- _What is expected_: Rewrite the records as a JSON list of strings, one string per line with blank lines omitted, starting with the line containing "Where should I click to: Click the insert" and going on through the line containing "point(301,186)", both ends included.

[Word and element pointing entries]
──────────

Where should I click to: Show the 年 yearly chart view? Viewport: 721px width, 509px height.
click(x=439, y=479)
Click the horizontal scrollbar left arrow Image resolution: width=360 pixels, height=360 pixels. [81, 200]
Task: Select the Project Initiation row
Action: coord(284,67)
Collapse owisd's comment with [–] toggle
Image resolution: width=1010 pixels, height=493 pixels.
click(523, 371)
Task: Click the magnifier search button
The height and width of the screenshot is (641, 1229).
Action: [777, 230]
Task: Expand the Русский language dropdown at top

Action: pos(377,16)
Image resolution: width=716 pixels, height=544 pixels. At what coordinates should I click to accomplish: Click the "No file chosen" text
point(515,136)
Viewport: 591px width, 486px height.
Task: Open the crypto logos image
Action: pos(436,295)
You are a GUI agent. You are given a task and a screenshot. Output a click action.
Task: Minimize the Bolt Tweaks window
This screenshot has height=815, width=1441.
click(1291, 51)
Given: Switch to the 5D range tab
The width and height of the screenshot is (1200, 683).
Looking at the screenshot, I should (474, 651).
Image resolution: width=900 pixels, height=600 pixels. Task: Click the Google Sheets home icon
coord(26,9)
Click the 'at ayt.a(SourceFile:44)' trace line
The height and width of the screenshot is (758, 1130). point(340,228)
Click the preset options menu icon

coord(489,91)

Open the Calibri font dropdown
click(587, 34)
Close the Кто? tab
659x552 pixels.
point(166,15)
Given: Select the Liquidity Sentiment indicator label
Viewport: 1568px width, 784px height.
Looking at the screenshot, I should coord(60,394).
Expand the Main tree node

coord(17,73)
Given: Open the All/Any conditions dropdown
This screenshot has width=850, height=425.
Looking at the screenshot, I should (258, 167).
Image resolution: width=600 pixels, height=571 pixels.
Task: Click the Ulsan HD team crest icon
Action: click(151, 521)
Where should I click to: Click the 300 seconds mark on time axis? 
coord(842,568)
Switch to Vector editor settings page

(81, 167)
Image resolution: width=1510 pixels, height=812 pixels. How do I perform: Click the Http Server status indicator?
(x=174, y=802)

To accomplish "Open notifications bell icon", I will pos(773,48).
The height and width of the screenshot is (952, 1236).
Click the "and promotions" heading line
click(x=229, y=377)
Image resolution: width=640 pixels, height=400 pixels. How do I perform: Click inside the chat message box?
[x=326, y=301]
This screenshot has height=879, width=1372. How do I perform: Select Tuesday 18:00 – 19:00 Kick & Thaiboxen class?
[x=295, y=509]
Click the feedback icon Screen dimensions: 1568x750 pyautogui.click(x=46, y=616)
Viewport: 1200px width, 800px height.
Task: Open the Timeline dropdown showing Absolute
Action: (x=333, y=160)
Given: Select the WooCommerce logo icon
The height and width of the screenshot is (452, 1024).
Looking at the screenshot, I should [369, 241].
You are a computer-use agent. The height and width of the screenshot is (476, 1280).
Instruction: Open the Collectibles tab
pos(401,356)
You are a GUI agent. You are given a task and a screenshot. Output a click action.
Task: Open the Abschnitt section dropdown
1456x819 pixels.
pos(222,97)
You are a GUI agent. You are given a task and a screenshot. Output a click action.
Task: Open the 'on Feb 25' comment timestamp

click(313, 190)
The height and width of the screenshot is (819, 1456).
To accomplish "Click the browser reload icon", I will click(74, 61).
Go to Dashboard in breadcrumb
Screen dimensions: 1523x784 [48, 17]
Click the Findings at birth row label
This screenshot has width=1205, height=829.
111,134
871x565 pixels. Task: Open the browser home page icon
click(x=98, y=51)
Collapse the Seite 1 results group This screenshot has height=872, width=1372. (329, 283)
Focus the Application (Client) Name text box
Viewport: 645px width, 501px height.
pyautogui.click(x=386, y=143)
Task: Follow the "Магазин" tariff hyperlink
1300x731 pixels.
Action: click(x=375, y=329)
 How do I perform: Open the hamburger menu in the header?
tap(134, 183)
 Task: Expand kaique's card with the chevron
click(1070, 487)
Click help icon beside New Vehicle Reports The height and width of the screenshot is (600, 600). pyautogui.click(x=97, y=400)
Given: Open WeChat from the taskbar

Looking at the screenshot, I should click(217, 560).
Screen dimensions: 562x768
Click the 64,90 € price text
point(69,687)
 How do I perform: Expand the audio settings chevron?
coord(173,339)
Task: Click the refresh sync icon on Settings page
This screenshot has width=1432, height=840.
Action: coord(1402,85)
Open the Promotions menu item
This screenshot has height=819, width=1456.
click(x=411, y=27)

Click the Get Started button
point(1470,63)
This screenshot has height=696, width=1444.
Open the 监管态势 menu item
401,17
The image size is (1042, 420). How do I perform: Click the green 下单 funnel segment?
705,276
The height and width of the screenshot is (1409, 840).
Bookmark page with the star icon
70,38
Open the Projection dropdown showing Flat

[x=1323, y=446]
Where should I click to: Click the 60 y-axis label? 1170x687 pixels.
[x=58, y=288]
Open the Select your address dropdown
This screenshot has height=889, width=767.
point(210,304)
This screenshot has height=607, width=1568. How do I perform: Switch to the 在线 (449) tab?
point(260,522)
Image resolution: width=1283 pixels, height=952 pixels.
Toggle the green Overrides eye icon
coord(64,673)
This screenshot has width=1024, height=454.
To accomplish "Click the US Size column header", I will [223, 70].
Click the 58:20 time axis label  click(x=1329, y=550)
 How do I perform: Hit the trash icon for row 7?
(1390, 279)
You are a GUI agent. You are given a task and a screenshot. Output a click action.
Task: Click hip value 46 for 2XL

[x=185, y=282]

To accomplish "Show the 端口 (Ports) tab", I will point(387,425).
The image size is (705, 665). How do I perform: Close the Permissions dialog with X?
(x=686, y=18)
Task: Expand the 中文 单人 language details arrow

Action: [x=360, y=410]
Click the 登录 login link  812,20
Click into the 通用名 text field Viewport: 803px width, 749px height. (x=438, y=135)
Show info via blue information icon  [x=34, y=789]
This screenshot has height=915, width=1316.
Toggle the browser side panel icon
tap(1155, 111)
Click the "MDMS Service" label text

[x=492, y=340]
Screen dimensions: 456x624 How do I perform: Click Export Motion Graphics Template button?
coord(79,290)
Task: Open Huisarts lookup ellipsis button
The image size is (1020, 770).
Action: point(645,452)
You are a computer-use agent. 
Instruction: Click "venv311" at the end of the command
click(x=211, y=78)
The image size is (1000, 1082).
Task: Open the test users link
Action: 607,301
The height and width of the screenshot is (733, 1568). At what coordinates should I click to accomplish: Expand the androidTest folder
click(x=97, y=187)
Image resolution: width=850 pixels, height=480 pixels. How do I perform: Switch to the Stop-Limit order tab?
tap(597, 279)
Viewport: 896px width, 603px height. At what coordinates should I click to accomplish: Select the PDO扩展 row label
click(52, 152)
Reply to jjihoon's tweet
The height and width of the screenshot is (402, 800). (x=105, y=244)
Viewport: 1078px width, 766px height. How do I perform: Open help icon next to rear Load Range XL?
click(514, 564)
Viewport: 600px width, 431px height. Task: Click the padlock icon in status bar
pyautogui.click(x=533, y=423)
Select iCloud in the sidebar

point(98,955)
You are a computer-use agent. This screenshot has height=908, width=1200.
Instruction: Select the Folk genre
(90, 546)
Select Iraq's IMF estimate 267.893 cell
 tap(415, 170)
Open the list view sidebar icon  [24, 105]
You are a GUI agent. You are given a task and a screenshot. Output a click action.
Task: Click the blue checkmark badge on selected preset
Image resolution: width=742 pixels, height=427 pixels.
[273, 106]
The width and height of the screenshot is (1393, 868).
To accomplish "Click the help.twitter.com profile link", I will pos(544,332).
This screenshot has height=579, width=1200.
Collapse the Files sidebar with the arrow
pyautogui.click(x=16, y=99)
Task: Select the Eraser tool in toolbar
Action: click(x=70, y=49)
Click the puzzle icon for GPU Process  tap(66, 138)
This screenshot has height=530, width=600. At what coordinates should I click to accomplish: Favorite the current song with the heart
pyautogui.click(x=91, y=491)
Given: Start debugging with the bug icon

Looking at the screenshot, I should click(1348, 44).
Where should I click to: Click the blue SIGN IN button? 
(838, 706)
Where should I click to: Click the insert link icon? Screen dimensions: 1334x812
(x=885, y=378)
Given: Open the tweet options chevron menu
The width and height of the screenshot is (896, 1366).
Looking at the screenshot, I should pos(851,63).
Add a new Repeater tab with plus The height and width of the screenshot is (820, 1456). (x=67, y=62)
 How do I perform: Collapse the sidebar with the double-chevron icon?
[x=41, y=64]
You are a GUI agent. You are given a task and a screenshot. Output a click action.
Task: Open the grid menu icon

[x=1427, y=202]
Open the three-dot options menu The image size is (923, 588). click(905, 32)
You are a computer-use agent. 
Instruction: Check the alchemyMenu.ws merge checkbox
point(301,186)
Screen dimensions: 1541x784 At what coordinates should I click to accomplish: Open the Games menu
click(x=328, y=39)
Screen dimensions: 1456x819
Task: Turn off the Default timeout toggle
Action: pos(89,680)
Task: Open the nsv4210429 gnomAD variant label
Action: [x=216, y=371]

──────────

- _Expected answer_:
[
  "Where should I click to: Click the insert link icon? Screen dimensions: 1334x812",
  "(x=885, y=378)",
  "Given: Open the tweet options chevron menu",
  "The width and height of the screenshot is (896, 1366).",
  "Looking at the screenshot, I should pos(851,63).",
  "Add a new Repeater tab with plus The height and width of the screenshot is (820, 1456). (x=67, y=62)",
  " How do I perform: Collapse the sidebar with the double-chevron icon?",
  "[x=41, y=64]",
  "You are a GUI agent. You are given a task and a screenshot. Output a click action.",
  "Task: Open the grid menu icon",
  "[x=1427, y=202]",
  "Open the three-dot options menu The image size is (923, 588). click(905, 32)",
  "You are a computer-use agent. ",
  "Instruction: Check the alchemyMenu.ws merge checkbox",
  "point(301,186)"
]